No es fácil explicar que para saber qué hacer ante el inquilino, la herencia, el divorcio o la alcoholemia hay que recorrer un largo camino de aprendizaje. Que no basta con comprarse un par de códigos y poner una placa en la puerta, aunque algún que otro tertuliano parezca creerlo, a la vista de la osadía con la que comentan complejos temas judiciales. Y que, además, esa inversión de tiempo y dinero es nuestro medio de vida. Pero, si nadie se cuestiona que el fontanero cobre por decirte dónde está la fuga de agua, además de por repararla, no debería cuestionarse tampoco que el profesional del Derecho cobre por saber cuál es la cuestión en el asunto que te afecta, además de por tratar de solucionarlo. Sin embargo, siguen diciéndoles eso de “¿me va a cobrar por una simple pregunta?”, cuando en realidad lo que se cobra es la respuesta. Y no cualquier respuesta. De eso se trata.
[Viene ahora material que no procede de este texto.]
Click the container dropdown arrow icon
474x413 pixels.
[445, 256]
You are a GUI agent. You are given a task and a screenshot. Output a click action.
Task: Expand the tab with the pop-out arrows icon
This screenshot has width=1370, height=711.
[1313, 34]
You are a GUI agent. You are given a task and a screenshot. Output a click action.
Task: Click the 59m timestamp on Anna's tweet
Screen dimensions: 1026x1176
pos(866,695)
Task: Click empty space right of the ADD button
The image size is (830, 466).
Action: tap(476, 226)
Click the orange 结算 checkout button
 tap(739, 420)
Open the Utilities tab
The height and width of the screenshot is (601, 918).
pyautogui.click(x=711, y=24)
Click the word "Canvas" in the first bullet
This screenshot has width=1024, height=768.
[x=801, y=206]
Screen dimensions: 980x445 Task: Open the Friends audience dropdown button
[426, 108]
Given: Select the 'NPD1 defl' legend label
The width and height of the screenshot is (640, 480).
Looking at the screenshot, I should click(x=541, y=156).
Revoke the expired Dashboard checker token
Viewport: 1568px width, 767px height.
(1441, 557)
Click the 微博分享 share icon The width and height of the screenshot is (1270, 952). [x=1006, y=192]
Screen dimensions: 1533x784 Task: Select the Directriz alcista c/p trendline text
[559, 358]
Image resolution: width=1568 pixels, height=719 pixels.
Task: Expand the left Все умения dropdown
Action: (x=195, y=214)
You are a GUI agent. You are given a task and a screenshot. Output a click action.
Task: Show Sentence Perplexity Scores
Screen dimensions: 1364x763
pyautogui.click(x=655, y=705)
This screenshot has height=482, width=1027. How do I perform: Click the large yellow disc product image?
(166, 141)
¿Y qué pasa con jueces y fiscales? ¿Acaso no nos hacen preguntas de ese tipo? Pues, desde luego que sí, y con la misma intención de que no les cobremos nada porque es una simple conversación. En nuestro caso, tenemos la respuesta más fácil, ya que la ley nos prohíbe asesorar por la vía privada. No obstante, hay quien insiste. Si yo no quiero que me asesores, quiero que me digas qué es lo que he de hacer y que redactes el escrito, que a ti no te cuesta nada. Que si quieres arroz, Catalina.
Así que voy a hacer una propuesta que no solo vale para esto, sino para muchas cosas de la vida. Hay que desterrar de nuestro vocabulario la coletilla “si no te cuesta nada”, y premiar con el látigo de nuestra indiferencia a quienes la usen. Las cosas cuestan, se trate de resolver un intrincado problema jurídico o de acercarte en coche a casa de tu prima. Y lo mínimo que ha de hacerse es pedirlas como toca y cuando toca y, por supuesto, agradecerlas. Y, cuando de una consulta profesional se trata, el agradecimiento se traduce en el pago de honorarios, además de un jamón por Navidad si se quiere. En el bien entendido caso de que tanto el pago como el jamón vienen referidos a profesionales de la abogacía. No vaya a ser que alguien piense que estoy reclamando algo para esta fiscalita o cualquier colega, que, como he dicho, ni podemos asesorar ni recibir regalos. Gajes del oficio.
Y ahora, solo queda el aplauso. Y esta vez, como no podía ser de otro modo, va destinado a quienes soportan cada día este tipo de consultas que pretenden disfrazarse de charla de amiguetes. Y con el aplauso, un tazón extra de paciencia. Que buena falta les hace.